Nulle part terre promise (Emmanuel Finkiel, 2008): chronique cinéma

NULLE PART TERRE PROMISE
Un film d’Emmanuel Finkiel
Avec Elsa Amiel, Nicolas Wanczycki, Haci Haslan, Haci Yusuf Aslan, Joanna Grudzinska
Durée: 1h35
Date de sortie: 1er avril 2009

Dans une Europe constamment traversée par les migrations humaines, le trajet de trois individus différents, une étudiante, un jeune cadre et un kurde accompagné de son fils.
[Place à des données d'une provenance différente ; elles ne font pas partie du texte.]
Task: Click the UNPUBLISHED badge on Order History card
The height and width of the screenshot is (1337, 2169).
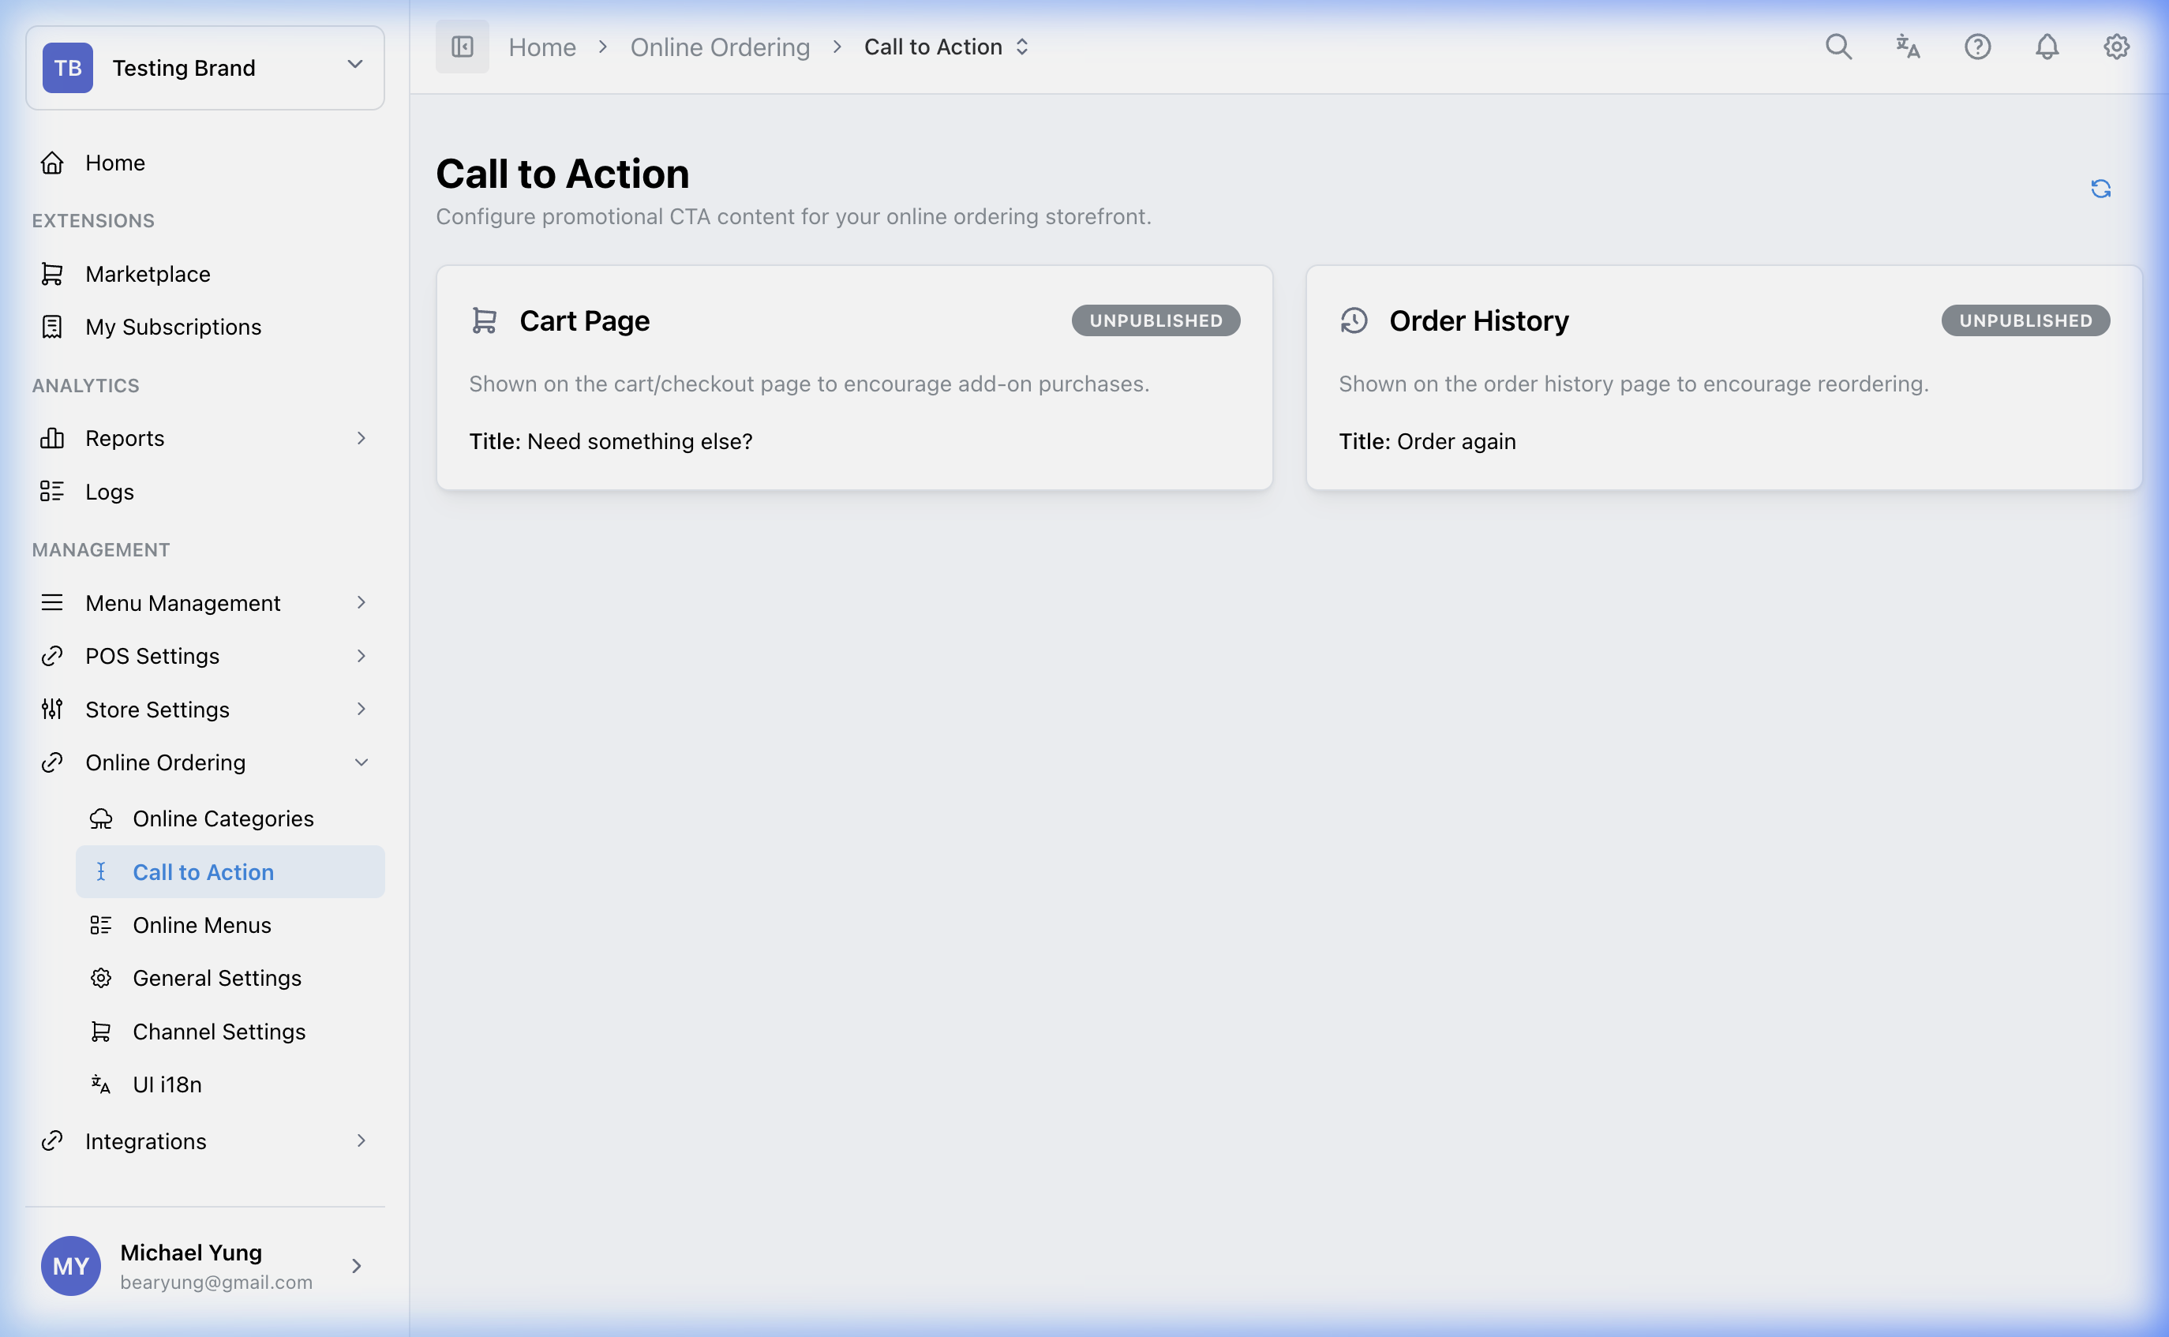Action: 2026,320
Si l’étudiante parcours les grandes capitales pour, en quelque sorte, se chercher elle-même, le père et le fils voyagent illégalement pour atteindre l’Angleterre, destination salvatrice à leurs yeux. Le jeune cadre, lui, délocalise une ligne de montage d’une usine du Nord de la France vers la Hongrie. Chacun conçoit son voyage dans une optique bien précise, pourtant les rencontres, les échanges, les incompréhensions vont enrichir chacun d’eux. La jeune étudiante filme les sans-abris et les nécessiteux, le jeune cadre tente de trouver un semblant de vie privée alors que les clandestins Kurdes sont à l’affût du moindre contrôle de police. Image d’une Europe vivante et en mouvement, la terre promise est à chercher, quelque part.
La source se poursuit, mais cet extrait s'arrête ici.